■ **What you will do**: Without including any pictures, write out the data below exactly.

=== Section Start ===

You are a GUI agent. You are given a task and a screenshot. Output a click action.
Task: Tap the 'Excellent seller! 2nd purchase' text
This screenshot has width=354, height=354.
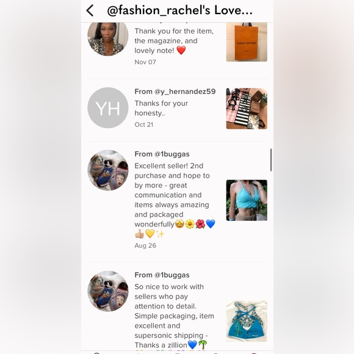(175, 200)
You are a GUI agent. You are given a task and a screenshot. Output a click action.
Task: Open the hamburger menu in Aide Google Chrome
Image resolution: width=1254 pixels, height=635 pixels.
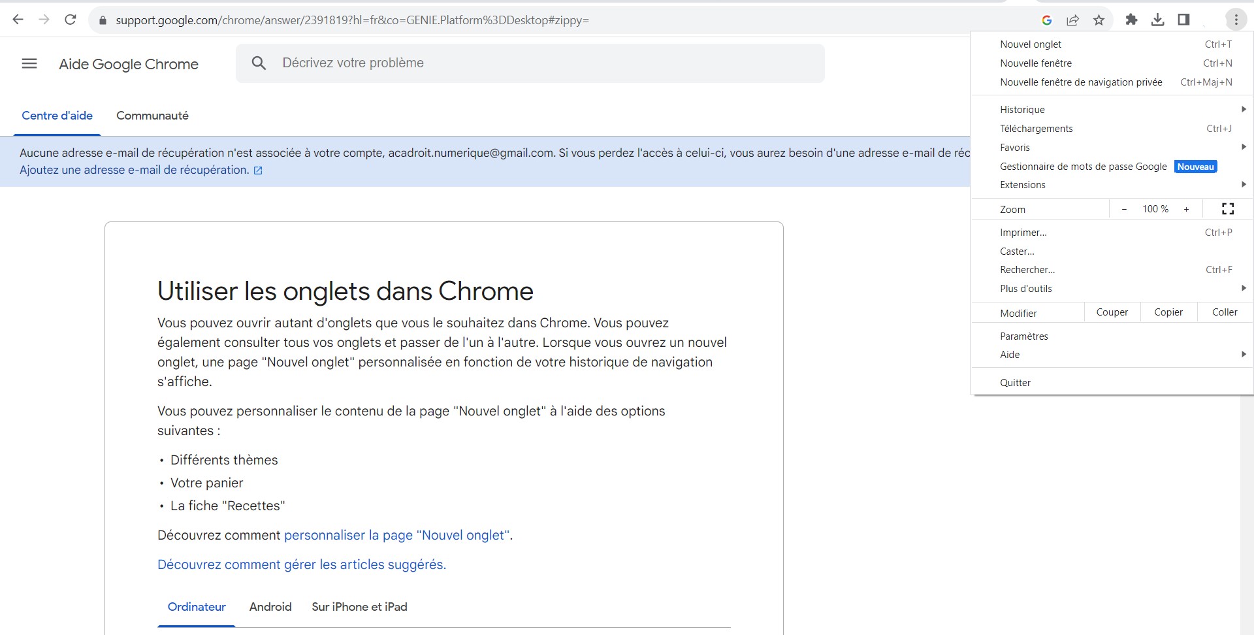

=== Section End ===

■ **Your solution**:
You are a GUI agent. You are given a task and a screenshot. Output a click action.
Task: Tap the 'Excellent seller! 2nd purchase' text
This screenshot has width=354, height=354.
(175, 200)
You are a GUI agent. You are given a task and a screenshot. Output a click action.
Task: Open the hamburger menu in Aide Google Chrome
Image resolution: width=1254 pixels, height=635 pixels.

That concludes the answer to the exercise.